39) Methyl esters of the compounds of 01) to 38) 411) Ethyl esters of the compounds of 01) to 38) 41) Sodium salts of the compounds of ol) to 38) 42) Hydroxyl groups of the compounds of 01) to 41) 11th place and 1st
Examples thereof include, but are not limited to, ethers in which the 5-position is substituted with a t-7' methyldimethylsilyl group and/or a 2-tetrahydropyranyl group. Also included are the 15-shrimp forms of compounds 01) to 42) and their enantiomers.

(If) A specific example of a compound having an xhz methylene group (Prustabrangin E is PGE).

It is abbreviated as . ) 51) 15-deoxy-16-hydrokey 6-hydro p
Xiimino-PGE.

52) ts-deoxy-16-hydroxy-px-18-oxa-6-hydroxyimino-PGE.

5B) 18+19+20-trinor-15-deoxy-16-hydroxy-17-phenoxy-6-hydroxyimino-PGE.

54) 15-thioxy-16-hydro p-xy-20-methyl-6-hydro p-ximino-PGE.

55), 15-deoxy-16-hydroxy-17,2
0-dimethyl-6-hydroxy cyimino-PGE.

56) 17 + 18 + 19 + 20-tetratrue 15-deoxy-16-hydroxy 16-cyclopentyl-6-hydro p-ximino-PGE.

57) 17,18,19,20-tetratrue 15-deoxy-16-hydroxy-16-cyclohexyl-6-hydroxyimino P G E1 58) 15-deoxy-16-hydropx-16-methyl-6-hydroxyimino -PGE.

59) 1B-deoxy-16-hydroxy-16-methyl-18-oxa-6-hydroxyimino PG E.

60) 18,19.20-)Linol-15-deoxy-16-hydroxy-17-phenoxy-16-methyl-6-hydroxyimino PG E.

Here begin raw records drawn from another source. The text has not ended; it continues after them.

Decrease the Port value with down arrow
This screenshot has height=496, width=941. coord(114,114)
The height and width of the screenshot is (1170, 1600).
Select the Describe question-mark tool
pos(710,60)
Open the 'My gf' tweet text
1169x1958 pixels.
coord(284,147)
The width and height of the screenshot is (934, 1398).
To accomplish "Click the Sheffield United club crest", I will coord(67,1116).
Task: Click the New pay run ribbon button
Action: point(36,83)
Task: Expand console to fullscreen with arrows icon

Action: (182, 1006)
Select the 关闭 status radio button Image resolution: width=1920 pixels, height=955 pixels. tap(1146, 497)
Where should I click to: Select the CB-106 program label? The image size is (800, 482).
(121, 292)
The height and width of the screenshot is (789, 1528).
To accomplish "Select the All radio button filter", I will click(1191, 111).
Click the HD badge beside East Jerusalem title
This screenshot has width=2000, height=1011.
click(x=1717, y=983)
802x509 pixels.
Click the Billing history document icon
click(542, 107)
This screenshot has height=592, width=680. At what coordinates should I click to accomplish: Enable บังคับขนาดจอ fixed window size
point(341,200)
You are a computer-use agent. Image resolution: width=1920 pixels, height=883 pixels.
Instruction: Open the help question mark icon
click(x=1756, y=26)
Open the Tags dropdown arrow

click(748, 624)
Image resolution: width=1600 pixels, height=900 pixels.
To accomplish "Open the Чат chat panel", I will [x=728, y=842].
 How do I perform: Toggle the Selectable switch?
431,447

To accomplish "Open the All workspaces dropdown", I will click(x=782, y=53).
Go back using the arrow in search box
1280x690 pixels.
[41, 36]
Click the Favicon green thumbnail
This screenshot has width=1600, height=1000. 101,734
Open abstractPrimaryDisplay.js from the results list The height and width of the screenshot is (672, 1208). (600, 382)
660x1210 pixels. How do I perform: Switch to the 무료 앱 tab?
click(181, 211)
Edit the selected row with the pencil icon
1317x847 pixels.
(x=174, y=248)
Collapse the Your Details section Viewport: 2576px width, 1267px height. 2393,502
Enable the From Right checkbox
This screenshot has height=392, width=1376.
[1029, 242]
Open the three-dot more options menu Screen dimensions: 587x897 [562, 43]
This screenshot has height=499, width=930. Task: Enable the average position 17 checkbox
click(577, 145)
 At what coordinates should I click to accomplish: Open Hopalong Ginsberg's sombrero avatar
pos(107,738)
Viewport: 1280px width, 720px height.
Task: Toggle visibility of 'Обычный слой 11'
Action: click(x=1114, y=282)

61) 1B-deoxy-16-hydroxy-16,20
-dimethyl-6-hydroxyimino PG E.

62) 15-deoxy-16-hydroxy-16,17
, 20-) samethyl-6-hydro-p-ximino-PGE.

63) 17 + 18 + 19 + 20-tetratrue-15-deoxy-16-hydroxy-16-cyclopentyl-16-methyl-6-hydroxyimino-PGE.

64) 17,18,l9,20-tetratrue-1s-deoxy-16-hydroxy-p-xy-16-cyc-1-hexyl-16-methyl-6-hydro-p-ximino-PCB.

65) 15-deoxy-16-hydroxy-16-vinyl-6-hydro-p-ximino-PGE.

66) 15-deoxy-16-hydropxy-16-pinyl-18-oxa-6-hydroxyimino-PGE.

67) 18.19.20-) Linol- 15-deoxy-16-hydro poxy -17-phenoxy16-pinyl -6-Hydroxyimino PGF.

6g) 15-deoxy-16-hydroxy-20-methyl-16-vinyl-6-hydro-p-ximino-PG Karasu 69) 15-deoxy-16-human-xy 17.20
-dimethyl-16-vinyl-6-hydro p-ximino-PG island 70) 17,18,19,20-tetratrue 15-deoxy-16-hydroxy-16-cyclopentyl-16-vinyl-6-hydro! Xiimino-PGE.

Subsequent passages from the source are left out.